_GOAL OF THE EXERCISE_
Copy each line from the entries that the word "computer" appears in.
[INPUT DATA Boundary: Start]
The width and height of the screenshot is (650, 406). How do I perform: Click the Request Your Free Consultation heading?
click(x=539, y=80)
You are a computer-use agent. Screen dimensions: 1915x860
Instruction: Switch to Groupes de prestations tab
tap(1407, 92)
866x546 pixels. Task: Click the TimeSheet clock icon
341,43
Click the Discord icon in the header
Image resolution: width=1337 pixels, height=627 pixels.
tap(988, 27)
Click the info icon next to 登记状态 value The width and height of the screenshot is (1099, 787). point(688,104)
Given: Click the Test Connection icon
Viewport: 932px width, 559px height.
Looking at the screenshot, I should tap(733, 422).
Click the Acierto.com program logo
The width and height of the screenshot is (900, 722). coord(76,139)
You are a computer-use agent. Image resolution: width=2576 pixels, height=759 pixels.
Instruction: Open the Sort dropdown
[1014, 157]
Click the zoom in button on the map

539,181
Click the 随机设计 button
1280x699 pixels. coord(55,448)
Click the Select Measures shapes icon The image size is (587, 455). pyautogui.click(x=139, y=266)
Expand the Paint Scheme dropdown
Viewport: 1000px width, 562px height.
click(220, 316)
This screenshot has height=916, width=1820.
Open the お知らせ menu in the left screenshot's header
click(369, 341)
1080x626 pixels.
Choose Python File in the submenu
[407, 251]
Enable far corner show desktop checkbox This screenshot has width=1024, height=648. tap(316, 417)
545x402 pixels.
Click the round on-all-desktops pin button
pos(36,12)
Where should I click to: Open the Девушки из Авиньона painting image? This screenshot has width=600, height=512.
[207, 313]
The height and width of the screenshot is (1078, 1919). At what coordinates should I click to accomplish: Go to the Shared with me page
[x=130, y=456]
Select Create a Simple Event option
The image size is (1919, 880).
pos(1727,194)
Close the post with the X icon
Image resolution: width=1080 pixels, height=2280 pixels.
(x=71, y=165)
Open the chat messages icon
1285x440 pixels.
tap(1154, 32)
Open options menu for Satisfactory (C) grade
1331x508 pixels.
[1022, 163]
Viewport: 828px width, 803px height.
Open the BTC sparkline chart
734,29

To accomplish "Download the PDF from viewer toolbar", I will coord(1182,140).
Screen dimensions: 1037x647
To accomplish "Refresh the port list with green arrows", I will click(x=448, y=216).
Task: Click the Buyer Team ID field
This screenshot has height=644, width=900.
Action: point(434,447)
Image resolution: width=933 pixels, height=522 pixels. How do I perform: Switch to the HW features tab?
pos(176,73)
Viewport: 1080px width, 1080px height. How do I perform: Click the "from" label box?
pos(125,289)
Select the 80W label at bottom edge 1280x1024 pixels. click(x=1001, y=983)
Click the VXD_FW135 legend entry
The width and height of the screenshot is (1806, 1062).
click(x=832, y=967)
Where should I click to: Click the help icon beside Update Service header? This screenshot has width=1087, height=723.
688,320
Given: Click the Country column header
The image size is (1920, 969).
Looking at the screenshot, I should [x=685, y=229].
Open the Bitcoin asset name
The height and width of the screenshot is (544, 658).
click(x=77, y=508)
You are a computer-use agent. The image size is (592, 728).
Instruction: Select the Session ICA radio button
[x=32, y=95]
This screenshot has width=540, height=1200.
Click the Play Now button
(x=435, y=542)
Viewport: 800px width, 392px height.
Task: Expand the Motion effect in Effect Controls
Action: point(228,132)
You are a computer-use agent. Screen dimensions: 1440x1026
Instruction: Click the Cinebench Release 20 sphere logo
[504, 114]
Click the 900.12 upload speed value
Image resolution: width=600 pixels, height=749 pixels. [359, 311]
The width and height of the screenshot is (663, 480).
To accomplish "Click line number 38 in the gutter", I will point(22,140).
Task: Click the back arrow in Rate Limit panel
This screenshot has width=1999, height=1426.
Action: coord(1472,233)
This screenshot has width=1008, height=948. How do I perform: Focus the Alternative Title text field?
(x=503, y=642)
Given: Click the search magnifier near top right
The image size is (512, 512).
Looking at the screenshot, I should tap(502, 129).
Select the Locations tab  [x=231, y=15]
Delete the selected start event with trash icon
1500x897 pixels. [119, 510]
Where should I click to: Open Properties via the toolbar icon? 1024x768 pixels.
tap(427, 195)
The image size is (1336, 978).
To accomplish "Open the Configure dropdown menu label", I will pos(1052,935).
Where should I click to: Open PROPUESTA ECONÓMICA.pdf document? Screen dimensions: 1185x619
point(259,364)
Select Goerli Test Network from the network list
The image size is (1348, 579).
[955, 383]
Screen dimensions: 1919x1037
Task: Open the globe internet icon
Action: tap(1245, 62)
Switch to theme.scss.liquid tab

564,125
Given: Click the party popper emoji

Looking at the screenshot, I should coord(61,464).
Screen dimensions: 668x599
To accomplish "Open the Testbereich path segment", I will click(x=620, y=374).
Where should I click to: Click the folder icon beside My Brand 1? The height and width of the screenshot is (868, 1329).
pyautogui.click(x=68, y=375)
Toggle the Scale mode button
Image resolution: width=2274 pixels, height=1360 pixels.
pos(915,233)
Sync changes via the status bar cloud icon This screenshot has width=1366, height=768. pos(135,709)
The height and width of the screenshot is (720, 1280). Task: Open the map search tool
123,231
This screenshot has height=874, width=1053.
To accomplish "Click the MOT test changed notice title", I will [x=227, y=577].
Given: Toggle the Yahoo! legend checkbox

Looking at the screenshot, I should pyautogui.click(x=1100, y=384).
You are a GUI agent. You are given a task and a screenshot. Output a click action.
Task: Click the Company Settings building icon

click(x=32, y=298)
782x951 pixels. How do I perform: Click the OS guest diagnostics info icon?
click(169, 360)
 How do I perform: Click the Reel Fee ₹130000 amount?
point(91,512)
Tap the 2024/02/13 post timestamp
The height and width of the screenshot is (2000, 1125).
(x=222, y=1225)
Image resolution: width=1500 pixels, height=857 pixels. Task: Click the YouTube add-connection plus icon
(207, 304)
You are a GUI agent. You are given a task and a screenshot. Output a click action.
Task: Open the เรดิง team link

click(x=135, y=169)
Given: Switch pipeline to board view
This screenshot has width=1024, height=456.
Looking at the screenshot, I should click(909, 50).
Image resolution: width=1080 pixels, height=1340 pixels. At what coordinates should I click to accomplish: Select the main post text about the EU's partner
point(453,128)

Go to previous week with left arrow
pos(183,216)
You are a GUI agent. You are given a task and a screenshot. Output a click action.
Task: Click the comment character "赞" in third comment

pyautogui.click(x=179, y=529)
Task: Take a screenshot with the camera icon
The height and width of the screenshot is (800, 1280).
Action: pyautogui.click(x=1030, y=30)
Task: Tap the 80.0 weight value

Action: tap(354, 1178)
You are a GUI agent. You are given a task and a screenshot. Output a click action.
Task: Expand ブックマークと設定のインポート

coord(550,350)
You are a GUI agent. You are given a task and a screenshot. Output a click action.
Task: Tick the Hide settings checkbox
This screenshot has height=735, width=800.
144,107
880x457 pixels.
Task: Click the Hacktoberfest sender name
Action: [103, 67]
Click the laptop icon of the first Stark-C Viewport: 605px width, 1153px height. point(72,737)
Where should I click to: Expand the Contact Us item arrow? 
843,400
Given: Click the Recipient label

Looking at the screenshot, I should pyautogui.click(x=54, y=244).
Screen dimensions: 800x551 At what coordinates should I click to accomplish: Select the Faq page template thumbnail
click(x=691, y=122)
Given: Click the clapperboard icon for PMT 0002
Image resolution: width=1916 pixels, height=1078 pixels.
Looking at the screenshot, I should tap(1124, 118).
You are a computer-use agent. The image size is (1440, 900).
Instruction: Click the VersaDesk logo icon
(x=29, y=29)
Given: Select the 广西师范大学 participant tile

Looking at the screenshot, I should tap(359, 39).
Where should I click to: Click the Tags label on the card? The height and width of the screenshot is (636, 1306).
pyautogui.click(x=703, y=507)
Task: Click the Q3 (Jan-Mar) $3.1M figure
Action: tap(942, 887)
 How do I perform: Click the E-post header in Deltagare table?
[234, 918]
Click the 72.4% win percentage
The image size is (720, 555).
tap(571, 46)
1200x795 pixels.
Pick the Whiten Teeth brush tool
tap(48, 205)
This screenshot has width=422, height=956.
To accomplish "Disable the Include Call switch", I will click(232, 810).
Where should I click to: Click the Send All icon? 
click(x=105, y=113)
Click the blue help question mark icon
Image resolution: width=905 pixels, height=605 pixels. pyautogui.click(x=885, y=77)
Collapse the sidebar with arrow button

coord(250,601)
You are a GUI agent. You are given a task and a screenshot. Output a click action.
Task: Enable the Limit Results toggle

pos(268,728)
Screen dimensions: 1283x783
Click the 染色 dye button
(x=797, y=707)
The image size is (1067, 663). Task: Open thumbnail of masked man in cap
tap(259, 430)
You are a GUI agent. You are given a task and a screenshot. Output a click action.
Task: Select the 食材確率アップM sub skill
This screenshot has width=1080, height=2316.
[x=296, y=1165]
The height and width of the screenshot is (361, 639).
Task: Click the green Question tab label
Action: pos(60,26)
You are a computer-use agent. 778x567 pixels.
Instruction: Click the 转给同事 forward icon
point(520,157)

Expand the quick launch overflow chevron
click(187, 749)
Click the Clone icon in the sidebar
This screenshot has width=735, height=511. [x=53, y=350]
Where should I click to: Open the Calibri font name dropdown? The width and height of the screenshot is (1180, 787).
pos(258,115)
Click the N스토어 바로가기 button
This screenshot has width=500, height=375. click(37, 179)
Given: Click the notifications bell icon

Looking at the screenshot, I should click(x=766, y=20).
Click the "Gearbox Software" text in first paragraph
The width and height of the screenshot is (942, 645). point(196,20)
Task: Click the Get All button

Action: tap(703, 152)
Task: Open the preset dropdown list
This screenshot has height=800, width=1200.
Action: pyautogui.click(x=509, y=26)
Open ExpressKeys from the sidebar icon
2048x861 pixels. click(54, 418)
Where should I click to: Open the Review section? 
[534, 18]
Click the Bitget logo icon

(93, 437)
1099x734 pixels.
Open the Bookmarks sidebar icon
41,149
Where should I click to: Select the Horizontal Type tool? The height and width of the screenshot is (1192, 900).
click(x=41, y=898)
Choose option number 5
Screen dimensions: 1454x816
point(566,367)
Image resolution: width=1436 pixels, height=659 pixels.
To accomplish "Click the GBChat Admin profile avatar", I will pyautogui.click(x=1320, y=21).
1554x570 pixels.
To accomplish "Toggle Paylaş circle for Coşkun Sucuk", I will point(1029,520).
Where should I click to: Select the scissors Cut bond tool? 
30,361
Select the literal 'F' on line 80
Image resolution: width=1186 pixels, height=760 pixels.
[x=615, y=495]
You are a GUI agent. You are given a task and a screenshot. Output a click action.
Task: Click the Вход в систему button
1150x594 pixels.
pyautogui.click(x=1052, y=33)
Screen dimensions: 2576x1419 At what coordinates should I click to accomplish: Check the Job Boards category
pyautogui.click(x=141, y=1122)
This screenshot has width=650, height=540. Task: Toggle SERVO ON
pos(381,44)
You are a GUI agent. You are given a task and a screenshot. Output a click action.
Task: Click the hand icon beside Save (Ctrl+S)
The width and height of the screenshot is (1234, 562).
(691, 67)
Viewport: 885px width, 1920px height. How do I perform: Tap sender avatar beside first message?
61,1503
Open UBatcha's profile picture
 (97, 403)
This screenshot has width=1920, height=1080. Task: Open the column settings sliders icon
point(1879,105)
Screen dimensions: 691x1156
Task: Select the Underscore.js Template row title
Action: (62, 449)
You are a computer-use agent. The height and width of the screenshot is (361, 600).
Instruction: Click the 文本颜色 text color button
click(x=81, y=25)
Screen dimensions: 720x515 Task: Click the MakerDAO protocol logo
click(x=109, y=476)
[INPUT DATA Boundary: End]
_EXERCISE RESPONSE_
You are a computer-use agent. Screen dimensions: 1915x860
You are a computer-use agent. Image resolution: width=2576 pixels, height=759 pixels.
You are a computer-use agent. The image size is (592, 728).
You are a computer-use agent. Screen dimensions: 1440x1026
You are a computer-use agent. The image size is (1440, 900).
You are a computer-use agent. 778x567 pixels.
You are a computer-use agent. The height and width of the screenshot is (361, 600).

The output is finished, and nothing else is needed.